- _WHAT IS ASKED_: Revise the entries below by replacing every "Instruction" with "Command" and leaving all other text unchanged.

- _DATA EXCERPTS_:
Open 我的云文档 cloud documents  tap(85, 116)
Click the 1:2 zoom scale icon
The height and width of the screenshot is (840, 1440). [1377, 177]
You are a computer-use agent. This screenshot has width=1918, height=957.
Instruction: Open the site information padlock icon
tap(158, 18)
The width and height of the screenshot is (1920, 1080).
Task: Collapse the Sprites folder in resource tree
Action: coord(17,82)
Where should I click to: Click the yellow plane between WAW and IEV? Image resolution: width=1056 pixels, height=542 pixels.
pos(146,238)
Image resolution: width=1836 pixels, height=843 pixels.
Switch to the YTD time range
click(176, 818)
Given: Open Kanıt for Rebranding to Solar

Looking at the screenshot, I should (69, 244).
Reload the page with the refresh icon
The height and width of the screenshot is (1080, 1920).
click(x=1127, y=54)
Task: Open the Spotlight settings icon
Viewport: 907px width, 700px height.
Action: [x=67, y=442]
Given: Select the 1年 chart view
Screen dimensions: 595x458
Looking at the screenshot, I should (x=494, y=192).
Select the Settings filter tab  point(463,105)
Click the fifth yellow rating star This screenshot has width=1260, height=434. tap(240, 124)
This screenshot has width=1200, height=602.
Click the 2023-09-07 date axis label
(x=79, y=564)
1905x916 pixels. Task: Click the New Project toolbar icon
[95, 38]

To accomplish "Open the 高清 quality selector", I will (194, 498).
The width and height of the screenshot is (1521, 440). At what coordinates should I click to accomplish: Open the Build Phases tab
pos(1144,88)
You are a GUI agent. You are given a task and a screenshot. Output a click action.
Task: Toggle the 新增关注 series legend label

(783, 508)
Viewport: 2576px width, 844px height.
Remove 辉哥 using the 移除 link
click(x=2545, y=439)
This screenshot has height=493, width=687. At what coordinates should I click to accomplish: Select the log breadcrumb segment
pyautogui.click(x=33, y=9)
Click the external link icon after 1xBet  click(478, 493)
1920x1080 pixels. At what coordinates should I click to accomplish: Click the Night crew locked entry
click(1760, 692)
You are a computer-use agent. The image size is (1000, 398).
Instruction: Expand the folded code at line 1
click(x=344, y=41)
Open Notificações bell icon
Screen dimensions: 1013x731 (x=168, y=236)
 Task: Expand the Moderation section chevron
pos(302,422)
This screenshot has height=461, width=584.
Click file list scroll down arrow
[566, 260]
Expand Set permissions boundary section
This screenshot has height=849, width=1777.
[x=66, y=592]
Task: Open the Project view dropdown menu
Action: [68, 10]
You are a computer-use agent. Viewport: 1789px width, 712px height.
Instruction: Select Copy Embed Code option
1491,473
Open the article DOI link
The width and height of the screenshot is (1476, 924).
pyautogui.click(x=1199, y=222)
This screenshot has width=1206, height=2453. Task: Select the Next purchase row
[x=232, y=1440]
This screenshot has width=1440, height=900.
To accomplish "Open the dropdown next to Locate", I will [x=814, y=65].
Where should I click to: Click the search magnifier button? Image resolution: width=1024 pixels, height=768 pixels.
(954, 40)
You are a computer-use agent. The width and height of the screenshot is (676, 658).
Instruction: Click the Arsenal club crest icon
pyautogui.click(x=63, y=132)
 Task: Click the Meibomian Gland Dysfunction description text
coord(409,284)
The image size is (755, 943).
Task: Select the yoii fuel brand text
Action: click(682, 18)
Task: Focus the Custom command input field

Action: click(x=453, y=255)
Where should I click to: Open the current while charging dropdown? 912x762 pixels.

- _REPLY_:
Open 我的云文档 cloud documents  tap(85, 116)
Click the 1:2 zoom scale icon
The height and width of the screenshot is (840, 1440). [1377, 177]
You are a computer-use agent. This screenshot has width=1918, height=957.
Command: Open the site information padlock icon
tap(158, 18)
The width and height of the screenshot is (1920, 1080).
Task: Collapse the Sprites folder in resource tree
Action: coord(17,82)
Where should I click to: Click the yellow plane between WAW and IEV? Image resolution: width=1056 pixels, height=542 pixels.
pos(146,238)
Image resolution: width=1836 pixels, height=843 pixels.
Switch to the YTD time range
click(176, 818)
Given: Open Kanıt for Rebranding to Solar

Looking at the screenshot, I should (69, 244).
Reload the page with the refresh icon
The height and width of the screenshot is (1080, 1920).
click(x=1127, y=54)
Task: Open the Spotlight settings icon
Viewport: 907px width, 700px height.
Action: [x=67, y=442]
Given: Select the 1年 chart view
Screen dimensions: 595x458
Looking at the screenshot, I should (x=494, y=192).
Select the Settings filter tab  point(463,105)
Click the fifth yellow rating star This screenshot has width=1260, height=434. tap(240, 124)
This screenshot has width=1200, height=602.
Click the 2023-09-07 date axis label
(x=79, y=564)
1905x916 pixels. Task: Click the New Project toolbar icon
[95, 38]

To accomplish "Open the 高清 quality selector", I will (194, 498).
The width and height of the screenshot is (1521, 440). At what coordinates should I click to accomplish: Open the Build Phases tab
pos(1144,88)
You are a GUI agent. You are given a task and a screenshot. Output a click action.
Task: Toggle the 新增关注 series legend label

(783, 508)
Viewport: 2576px width, 844px height.
Remove 辉哥 using the 移除 link
click(x=2545, y=439)
This screenshot has height=493, width=687. At what coordinates should I click to accomplish: Select the log breadcrumb segment
pyautogui.click(x=33, y=9)
Click the external link icon after 1xBet  click(478, 493)
1920x1080 pixels. At what coordinates should I click to accomplish: Click the Night crew locked entry
click(1760, 692)
You are a computer-use agent. The image size is (1000, 398).
Command: Expand the folded code at line 1
click(x=344, y=41)
Open Notificações bell icon
Screen dimensions: 1013x731 (x=168, y=236)
 Task: Expand the Moderation section chevron
pos(302,422)
This screenshot has height=461, width=584.
Click file list scroll down arrow
[566, 260]
Expand Set permissions boundary section
This screenshot has height=849, width=1777.
[x=66, y=592]
Task: Open the Project view dropdown menu
Action: [68, 10]
You are a computer-use agent. Viewport: 1789px width, 712px height.
Command: Select Copy Embed Code option
1491,473
Open the article DOI link
The width and height of the screenshot is (1476, 924).
pyautogui.click(x=1199, y=222)
This screenshot has width=1206, height=2453. Task: Select the Next purchase row
[x=232, y=1440]
This screenshot has width=1440, height=900.
To accomplish "Open the dropdown next to Locate", I will [x=814, y=65].
Where should I click to: Click the search magnifier button? Image resolution: width=1024 pixels, height=768 pixels.
(954, 40)
You are a computer-use agent. The width and height of the screenshot is (676, 658).
Command: Click the Arsenal club crest icon
pyautogui.click(x=63, y=132)
 Task: Click the Meibomian Gland Dysfunction description text
coord(409,284)
The image size is (755, 943).
Task: Select the yoii fuel brand text
Action: click(682, 18)
Task: Focus the Custom command input field

Action: click(x=453, y=255)
Where should I click to: Open the current while charging dropdown? 912x762 pixels.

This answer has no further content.